If George Zimmerman didn’t think of himself as a white man, does that mean he could not have committed a crime based on race-interpretation? And even if he was free of racism, does that mean that the handling of the case does not have racist overtones?
Is George Zimmerman’s race a pivotal question in the slaughter of Trayvon Martin? If he, Zimmerman, were a so-called white man, would justice ever seriously consider indicting him? If he were a so-called black man, would this no longer be a case of racism? If someone of our president’s racial configuration shot Martin, would the nation, fueled by the media, be up in arms? Would the national media even cover such a crime?
I don’t believe so.
There are solid reasons (but not excuses) for these oversights and exclusions. We often look upon the face that represents the enemy and focus our rage on the perceived characteristics of that visage. In reality racial prejudice is a centuries-old system of ownership-based justice and virtually unconscious cultural bigotry.

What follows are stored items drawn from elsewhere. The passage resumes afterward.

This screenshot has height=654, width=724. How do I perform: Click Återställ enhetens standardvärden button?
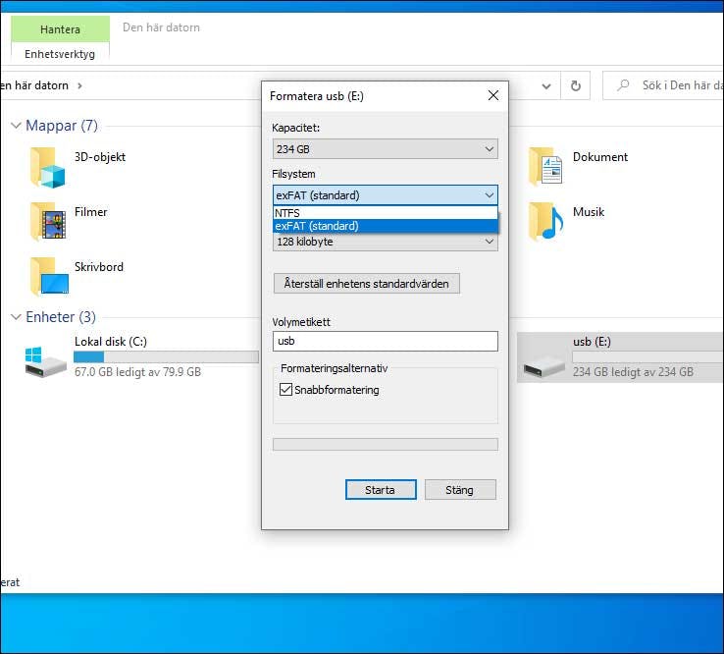[x=366, y=284]
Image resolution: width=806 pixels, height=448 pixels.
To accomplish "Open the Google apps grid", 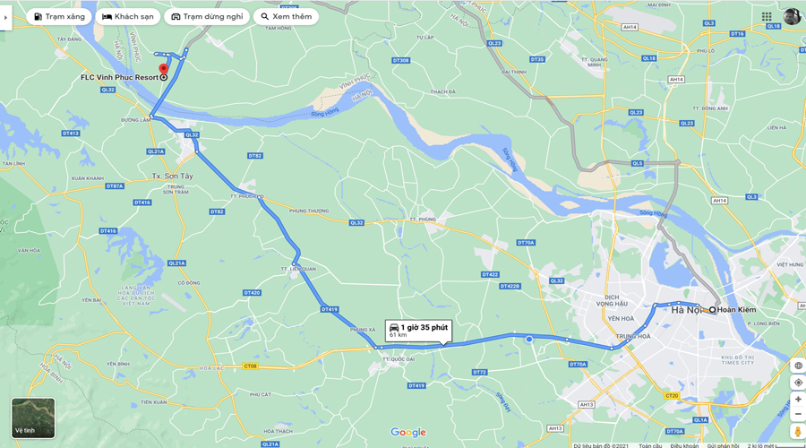I will pyautogui.click(x=767, y=17).
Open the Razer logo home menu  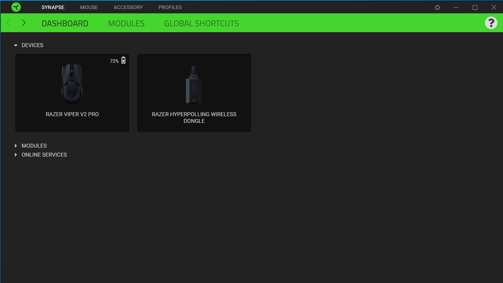(16, 7)
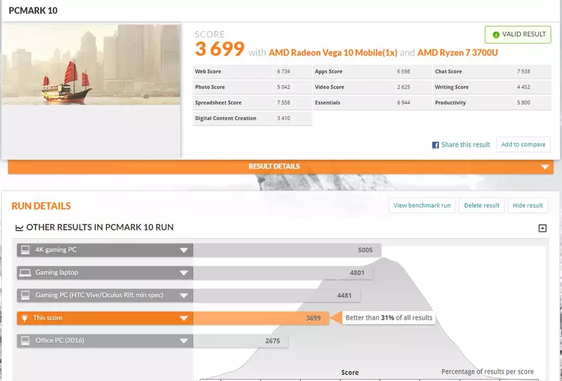Collapse the Other Results in PCMark 10 Run section
The image size is (562, 381).
542,228
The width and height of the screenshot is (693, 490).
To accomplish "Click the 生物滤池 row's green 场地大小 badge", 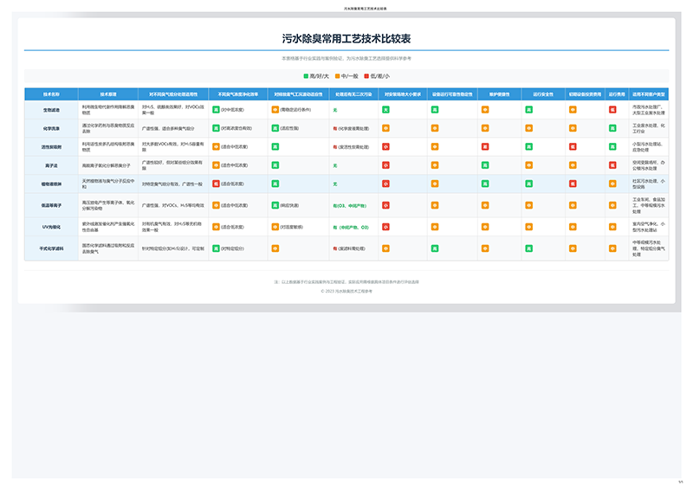I will tap(385, 110).
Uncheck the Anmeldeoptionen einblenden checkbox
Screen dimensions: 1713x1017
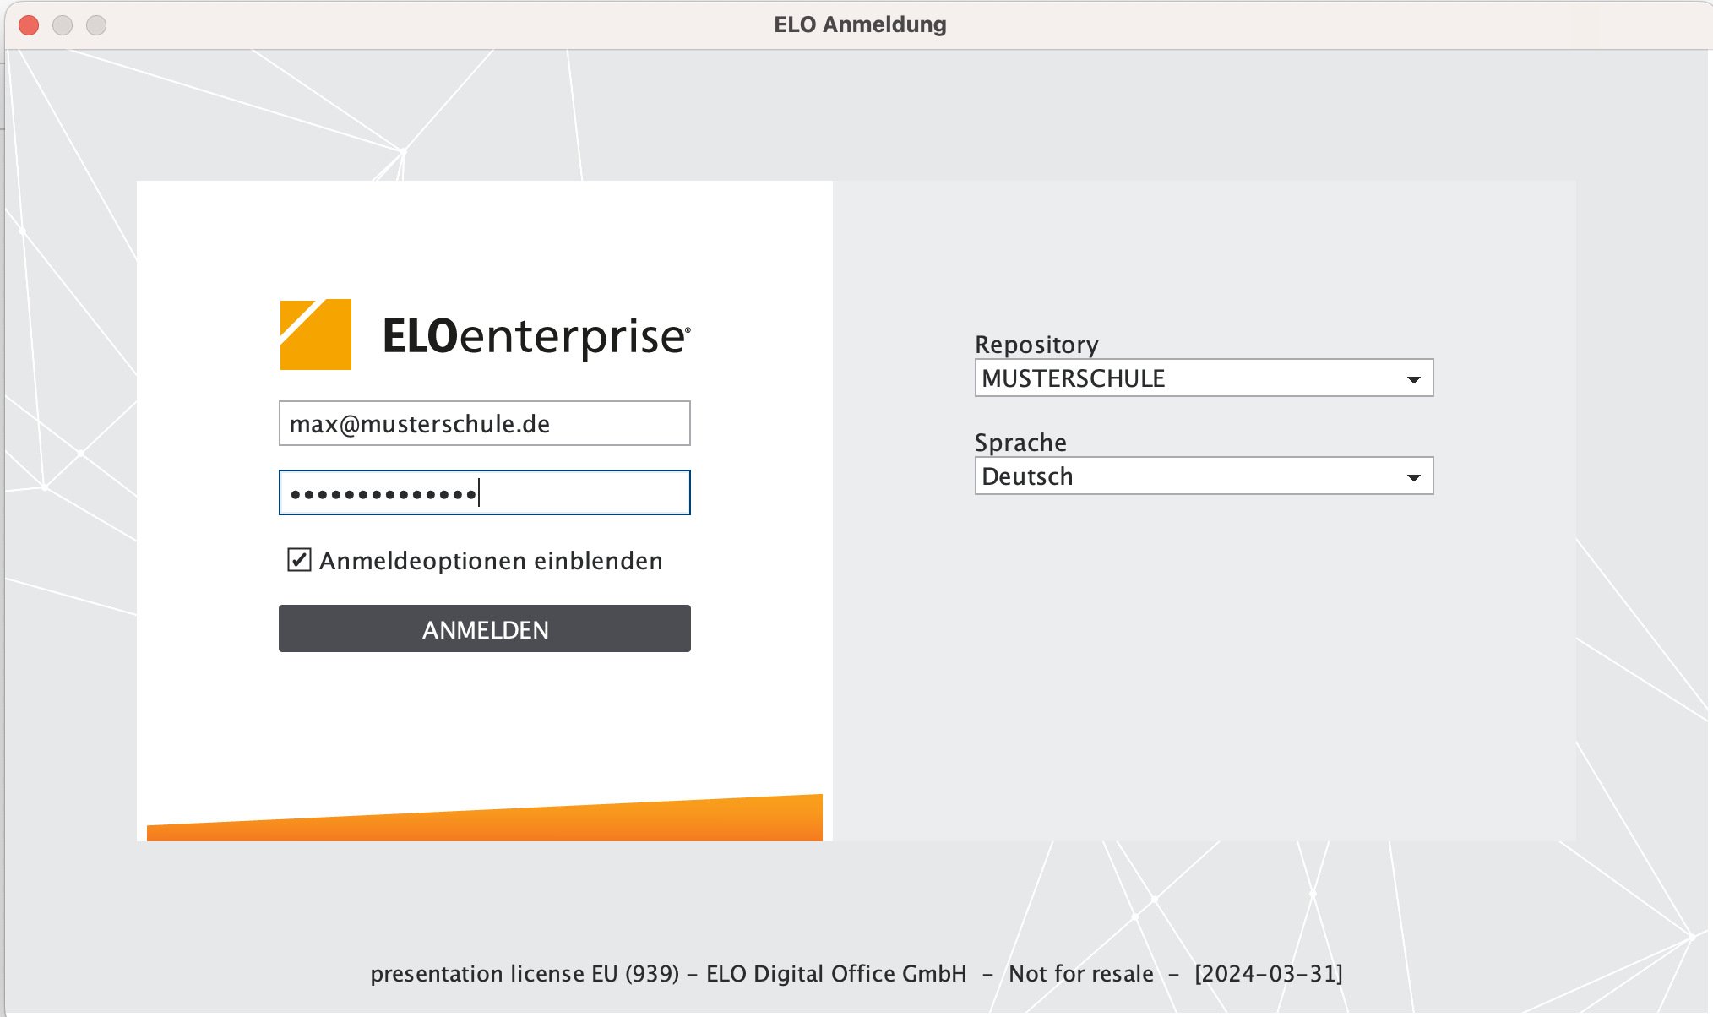[300, 560]

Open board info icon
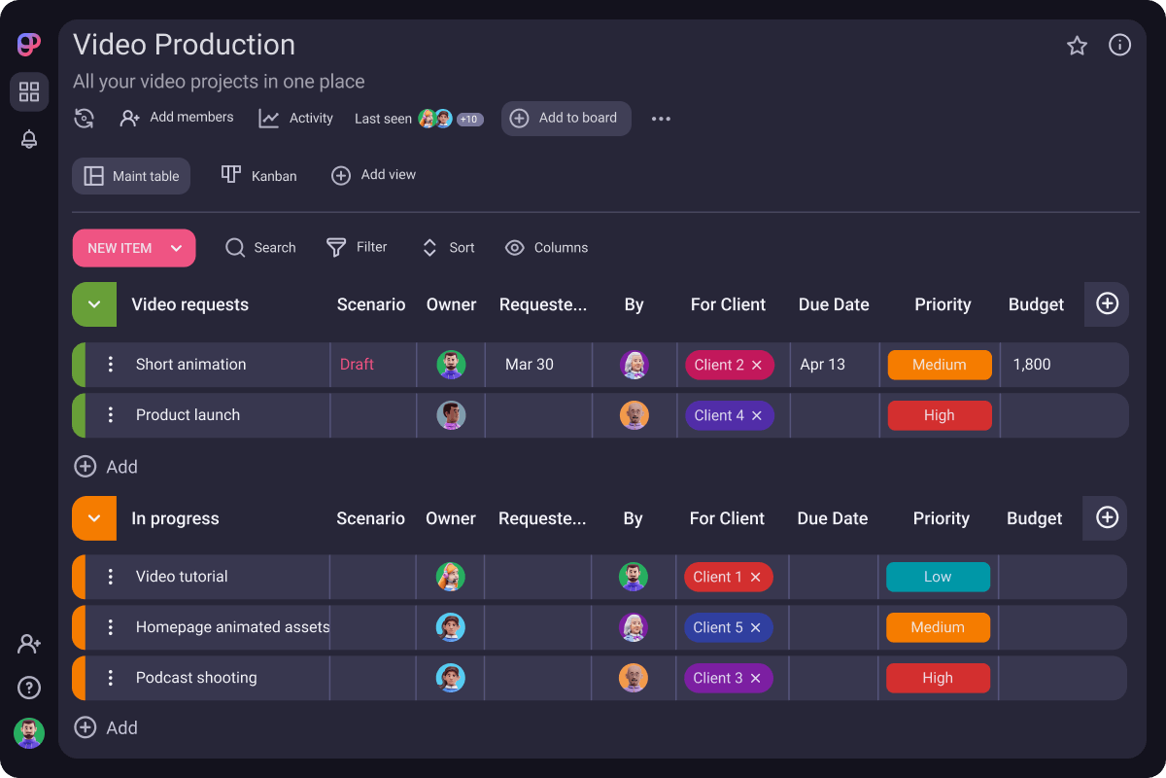click(1119, 46)
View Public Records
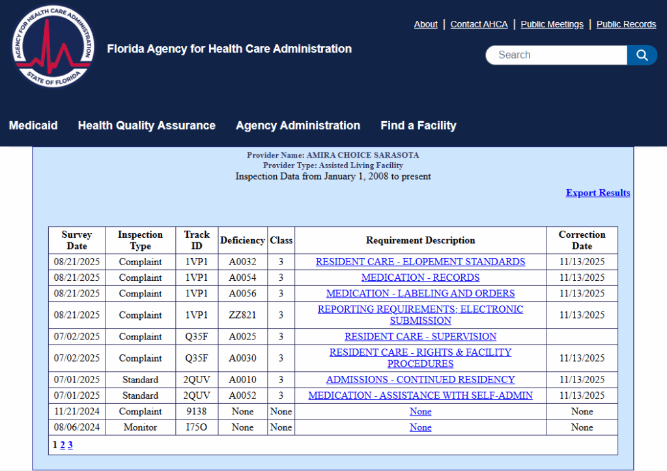Screen dimensions: 667x471 pyautogui.click(x=626, y=24)
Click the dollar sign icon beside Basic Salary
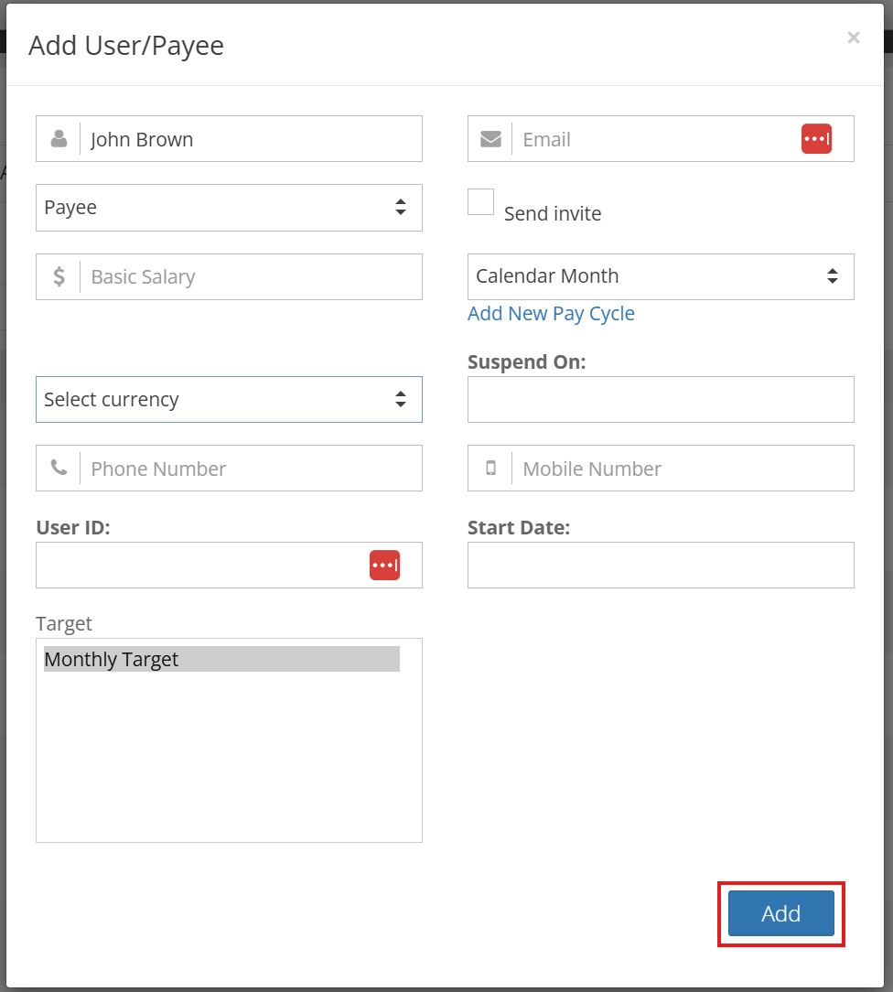Viewport: 893px width, 992px height. (59, 276)
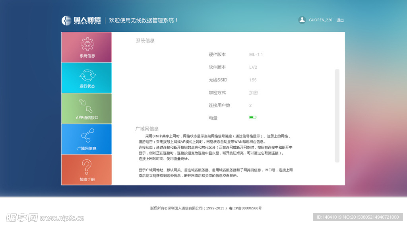Select the 软件版本 value LV2
The width and height of the screenshot is (407, 225).
tap(253, 67)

Preconceptions, false identifiers, and lessons in history that have gaps wider than the Grand Canyon make up the foundation for this solitary crime that, in my opinion, has been so misconstrued.
The crime is an unarmed man-child shot down in the streets of America when the admitted shooter is allowed to walk free. The crime is a nation of possible Florida vacationers who have to march in protest in order to get the tourism-based state to turn its eye toward justice. The crime is a corporate-owned media that picks and chooses among the cases for which it will open the floodgates of national opinion. The crime is the everyday citizen of America in the 21st century using archaic and inaccurate terms such as white and black rather than fellow American. The crime is a broader media that has convinced our citizens that they are in such imminent danger that they feel it necessary to vote for legislation such as Stand Your Ground.
And so much goes unreported and unseen: the daily deaths of innocent children in Afghanistan; the rapes, brutalities, and routine humiliations visited upon the millions of our citizens cycling in and out of the prison system; the mentally ill, aged, and orphaned citizens who no longer have a voice or maybe never had one.
The tragedy of Trayvon Martin represents all of this and more. If we can see this injustice as the underpinning for a systemic transformation in which we might truly open up the media and investigate our racial, cultural, and economic assumptions, then we will have crossed that great divide from the sexist, classist, and racist 20th century into a world where young men like Martin aren’t in danger from the fear foisted upon us by the very systems that now pretend to seek justice.
The legal system does not care about Trayvon or what happened to him. Dollar signs fuel the media coverage and motivate the Republican governor.
Now and again a case like this incites the public so much that we step forth and say, “This is wrong.” But we must be aware that this injustice is part and parcel to everything we (falsely) believe and therefore everything we are, and are not. The Trayvon Martin killing is the tip of the iceberg and we are the ill-fated Titanic.